As a group, nurses are by far the largest group of health care professionals in the nation dwarfing MD's, social workers, physical therapists etc. Many nurses, nation-wide, are joining unions not only to earn a better salary (we use to earn less than grocery clerks) but to protect and defend our practice. To be a nurse requires that an individual be smart, flexible and maintain the compassion of saint or at the very least a nun. Our origins are the Knight Templars of the middle ages and orders of nuns who ran places like the Hotel Dieu in Paris. When we become a nurse, most take a modern version of the Nightengale oath which binds us to our patients as their advocates. We are no longer the doctor's hand maiden and practice under our own license and independent Board.

We have a great responsibility in taking care of you. Your life is in our hands on daily basis. Nurses in the city and county earn a decent salary commersirate with our expertise, length of time in practice and the responsibility we have in taking care of practice.

I would also say, that our profession can be dangerous, physically and emotionally draining but immensely rewarding. We work 7 days a week, holidays, weekends, grave-yards and in communities that need us. When a earth quake hits, we will be your first responders and may save your life, your kids life or someone you care about. I know, I was on the 11 th floor of UCSF as a nurse and worked 24 hours straight in 89 to cover two shifts when someone couldn't make it in.

For people who think we earn too much, what's too much for a profession that demands so much? Do you think our mayor should get so much or the supervisors?

We seem to have the money to afford yacht races and give aways to corporations whose CEO's dwarf any nurses' salary.

Posted by Guest lucretiamott on May. 15, 2012 @ 8:36 am

Nice sympathy piece. I'm sure nurses work hard.
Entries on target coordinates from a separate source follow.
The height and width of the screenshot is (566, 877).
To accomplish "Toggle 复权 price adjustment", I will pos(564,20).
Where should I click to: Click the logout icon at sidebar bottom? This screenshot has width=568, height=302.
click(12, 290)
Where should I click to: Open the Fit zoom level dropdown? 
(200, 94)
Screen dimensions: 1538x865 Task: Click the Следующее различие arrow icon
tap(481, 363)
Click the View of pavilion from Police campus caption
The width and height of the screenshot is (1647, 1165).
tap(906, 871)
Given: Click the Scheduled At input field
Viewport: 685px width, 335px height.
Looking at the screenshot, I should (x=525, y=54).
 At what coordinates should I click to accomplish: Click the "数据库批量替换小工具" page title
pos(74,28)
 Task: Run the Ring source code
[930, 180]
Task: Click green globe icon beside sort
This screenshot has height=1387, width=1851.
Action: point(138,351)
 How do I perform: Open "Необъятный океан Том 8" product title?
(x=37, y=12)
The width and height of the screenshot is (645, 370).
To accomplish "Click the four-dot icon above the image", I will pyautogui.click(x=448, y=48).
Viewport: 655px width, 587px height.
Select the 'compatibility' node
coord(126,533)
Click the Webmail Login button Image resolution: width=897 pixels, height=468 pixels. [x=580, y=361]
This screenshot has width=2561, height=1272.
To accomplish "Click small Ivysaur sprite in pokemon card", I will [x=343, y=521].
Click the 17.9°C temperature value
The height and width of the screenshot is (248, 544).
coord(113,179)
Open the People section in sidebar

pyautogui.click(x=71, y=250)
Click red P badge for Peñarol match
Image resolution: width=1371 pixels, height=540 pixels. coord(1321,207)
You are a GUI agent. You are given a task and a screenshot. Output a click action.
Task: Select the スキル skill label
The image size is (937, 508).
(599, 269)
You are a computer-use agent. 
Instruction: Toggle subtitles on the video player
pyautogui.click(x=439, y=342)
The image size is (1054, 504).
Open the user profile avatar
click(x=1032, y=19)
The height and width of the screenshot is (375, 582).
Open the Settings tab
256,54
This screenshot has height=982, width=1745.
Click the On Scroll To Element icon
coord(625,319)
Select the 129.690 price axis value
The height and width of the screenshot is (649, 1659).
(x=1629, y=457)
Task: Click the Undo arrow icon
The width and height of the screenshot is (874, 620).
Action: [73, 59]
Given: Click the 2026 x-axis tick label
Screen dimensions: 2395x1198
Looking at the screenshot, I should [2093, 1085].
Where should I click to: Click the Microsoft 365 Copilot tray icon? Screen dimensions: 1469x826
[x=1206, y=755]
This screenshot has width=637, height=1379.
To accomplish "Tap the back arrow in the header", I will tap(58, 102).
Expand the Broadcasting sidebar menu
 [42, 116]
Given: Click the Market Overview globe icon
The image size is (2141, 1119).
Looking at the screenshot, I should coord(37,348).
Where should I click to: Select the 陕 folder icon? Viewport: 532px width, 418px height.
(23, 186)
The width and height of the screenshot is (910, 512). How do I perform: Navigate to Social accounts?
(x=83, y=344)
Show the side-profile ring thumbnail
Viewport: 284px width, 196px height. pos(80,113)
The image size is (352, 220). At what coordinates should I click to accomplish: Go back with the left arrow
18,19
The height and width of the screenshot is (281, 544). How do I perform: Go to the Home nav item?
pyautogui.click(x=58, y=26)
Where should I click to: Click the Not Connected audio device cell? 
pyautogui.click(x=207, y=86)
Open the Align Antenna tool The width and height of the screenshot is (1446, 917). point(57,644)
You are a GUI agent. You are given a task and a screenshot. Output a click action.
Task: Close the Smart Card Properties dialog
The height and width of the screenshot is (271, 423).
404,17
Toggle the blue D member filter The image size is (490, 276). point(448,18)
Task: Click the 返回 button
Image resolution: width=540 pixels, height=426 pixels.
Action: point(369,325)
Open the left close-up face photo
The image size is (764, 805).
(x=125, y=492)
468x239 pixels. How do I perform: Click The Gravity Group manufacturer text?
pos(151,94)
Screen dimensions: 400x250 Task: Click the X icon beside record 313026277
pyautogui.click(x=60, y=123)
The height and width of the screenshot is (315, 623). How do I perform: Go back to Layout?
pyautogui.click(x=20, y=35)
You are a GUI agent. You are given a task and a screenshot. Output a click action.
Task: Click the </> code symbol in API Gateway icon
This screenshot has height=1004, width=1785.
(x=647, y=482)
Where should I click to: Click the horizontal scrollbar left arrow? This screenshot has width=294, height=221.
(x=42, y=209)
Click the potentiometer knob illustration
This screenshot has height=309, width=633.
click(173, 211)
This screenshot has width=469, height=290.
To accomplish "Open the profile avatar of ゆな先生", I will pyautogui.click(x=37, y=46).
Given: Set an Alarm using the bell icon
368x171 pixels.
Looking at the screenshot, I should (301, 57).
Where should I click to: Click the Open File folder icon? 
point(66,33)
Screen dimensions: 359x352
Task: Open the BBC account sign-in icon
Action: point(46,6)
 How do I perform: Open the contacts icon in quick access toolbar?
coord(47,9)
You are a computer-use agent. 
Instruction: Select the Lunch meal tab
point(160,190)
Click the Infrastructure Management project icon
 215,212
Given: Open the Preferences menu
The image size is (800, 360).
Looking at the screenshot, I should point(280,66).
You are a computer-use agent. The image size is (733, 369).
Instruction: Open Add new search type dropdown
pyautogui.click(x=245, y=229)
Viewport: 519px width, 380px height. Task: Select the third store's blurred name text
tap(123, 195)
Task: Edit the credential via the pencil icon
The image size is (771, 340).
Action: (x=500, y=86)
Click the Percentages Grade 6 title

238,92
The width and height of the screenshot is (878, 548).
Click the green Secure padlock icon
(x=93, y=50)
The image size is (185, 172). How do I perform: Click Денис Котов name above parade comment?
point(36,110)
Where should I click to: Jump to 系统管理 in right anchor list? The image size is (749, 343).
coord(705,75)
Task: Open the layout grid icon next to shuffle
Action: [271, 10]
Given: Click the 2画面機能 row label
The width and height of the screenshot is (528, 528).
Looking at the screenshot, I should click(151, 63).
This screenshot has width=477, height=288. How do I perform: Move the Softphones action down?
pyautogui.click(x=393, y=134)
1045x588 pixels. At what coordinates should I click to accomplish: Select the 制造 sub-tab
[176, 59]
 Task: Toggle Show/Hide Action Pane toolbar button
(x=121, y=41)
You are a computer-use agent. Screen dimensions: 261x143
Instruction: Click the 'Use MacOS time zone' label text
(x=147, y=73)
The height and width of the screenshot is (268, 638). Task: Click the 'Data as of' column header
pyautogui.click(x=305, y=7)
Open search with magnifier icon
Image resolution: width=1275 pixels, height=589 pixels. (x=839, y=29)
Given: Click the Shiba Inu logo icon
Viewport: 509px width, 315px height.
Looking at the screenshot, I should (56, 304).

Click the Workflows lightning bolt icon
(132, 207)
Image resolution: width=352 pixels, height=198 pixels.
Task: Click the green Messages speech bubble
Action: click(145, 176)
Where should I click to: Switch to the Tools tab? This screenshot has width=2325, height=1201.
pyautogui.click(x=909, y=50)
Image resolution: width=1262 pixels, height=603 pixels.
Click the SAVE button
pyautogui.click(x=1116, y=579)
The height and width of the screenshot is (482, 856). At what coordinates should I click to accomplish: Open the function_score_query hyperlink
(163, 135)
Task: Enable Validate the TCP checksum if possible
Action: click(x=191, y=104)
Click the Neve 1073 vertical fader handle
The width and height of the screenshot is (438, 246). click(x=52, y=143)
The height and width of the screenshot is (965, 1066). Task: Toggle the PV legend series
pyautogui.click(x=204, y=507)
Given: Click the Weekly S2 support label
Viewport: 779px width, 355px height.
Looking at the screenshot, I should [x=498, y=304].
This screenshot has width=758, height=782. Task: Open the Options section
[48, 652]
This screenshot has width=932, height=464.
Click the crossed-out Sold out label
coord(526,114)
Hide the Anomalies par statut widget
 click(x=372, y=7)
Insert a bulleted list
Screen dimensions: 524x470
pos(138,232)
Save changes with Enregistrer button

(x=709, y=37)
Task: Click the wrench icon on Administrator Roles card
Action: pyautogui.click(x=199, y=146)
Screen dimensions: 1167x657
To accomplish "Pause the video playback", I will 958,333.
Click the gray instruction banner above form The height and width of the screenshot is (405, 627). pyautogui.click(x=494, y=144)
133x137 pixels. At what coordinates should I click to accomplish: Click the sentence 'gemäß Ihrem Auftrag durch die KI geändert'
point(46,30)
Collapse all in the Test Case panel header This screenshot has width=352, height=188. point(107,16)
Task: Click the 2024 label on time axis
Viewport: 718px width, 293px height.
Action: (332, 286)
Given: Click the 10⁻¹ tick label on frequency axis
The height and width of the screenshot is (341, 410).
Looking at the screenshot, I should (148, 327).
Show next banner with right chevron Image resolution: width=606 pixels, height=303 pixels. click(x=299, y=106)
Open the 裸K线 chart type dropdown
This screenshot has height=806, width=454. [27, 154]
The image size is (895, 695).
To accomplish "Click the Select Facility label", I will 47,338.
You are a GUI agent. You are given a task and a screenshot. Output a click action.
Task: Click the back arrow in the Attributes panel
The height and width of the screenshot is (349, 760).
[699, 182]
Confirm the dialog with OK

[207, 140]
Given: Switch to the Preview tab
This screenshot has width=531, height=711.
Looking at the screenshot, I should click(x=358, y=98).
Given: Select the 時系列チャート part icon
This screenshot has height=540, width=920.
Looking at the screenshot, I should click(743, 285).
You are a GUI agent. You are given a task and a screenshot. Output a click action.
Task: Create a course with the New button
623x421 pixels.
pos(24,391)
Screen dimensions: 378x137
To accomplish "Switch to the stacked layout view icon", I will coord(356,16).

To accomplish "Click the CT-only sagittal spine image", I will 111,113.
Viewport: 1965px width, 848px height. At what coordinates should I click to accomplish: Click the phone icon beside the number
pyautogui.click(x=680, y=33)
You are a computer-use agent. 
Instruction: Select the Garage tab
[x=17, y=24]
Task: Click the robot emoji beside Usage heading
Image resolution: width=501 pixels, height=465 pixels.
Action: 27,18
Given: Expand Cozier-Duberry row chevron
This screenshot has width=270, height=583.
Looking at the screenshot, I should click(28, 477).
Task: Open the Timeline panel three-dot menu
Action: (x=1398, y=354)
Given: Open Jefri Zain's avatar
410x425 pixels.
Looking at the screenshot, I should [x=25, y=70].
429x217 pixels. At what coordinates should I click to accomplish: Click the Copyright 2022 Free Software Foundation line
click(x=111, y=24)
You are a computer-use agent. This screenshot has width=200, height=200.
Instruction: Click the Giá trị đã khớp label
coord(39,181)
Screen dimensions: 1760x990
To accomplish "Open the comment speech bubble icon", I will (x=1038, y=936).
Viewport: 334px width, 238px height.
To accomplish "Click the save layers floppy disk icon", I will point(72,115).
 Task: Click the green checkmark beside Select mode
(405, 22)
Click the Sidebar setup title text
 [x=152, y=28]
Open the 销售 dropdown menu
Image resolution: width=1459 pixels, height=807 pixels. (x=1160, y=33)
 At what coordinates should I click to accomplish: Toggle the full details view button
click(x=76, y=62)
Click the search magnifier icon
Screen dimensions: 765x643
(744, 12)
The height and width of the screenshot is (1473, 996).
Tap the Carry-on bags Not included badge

They are also overpaid. I don't care if they're overpaid in the private sector. In the public sector, however, taxpayers are footing the bill. With those salaries, nurses working for the city are the 1%, or very close to it.

Posted by The Commish on May. 15, 2012 @ 8:54 am
Posted by Guest on May. 15, 2012 @ 9:05 am

Thank you Lucy.

Posted by Guest on May. 22, 2012 @ 10:45 am

It should be noted that the RNs did not go into bargaining with the City asking for a raise.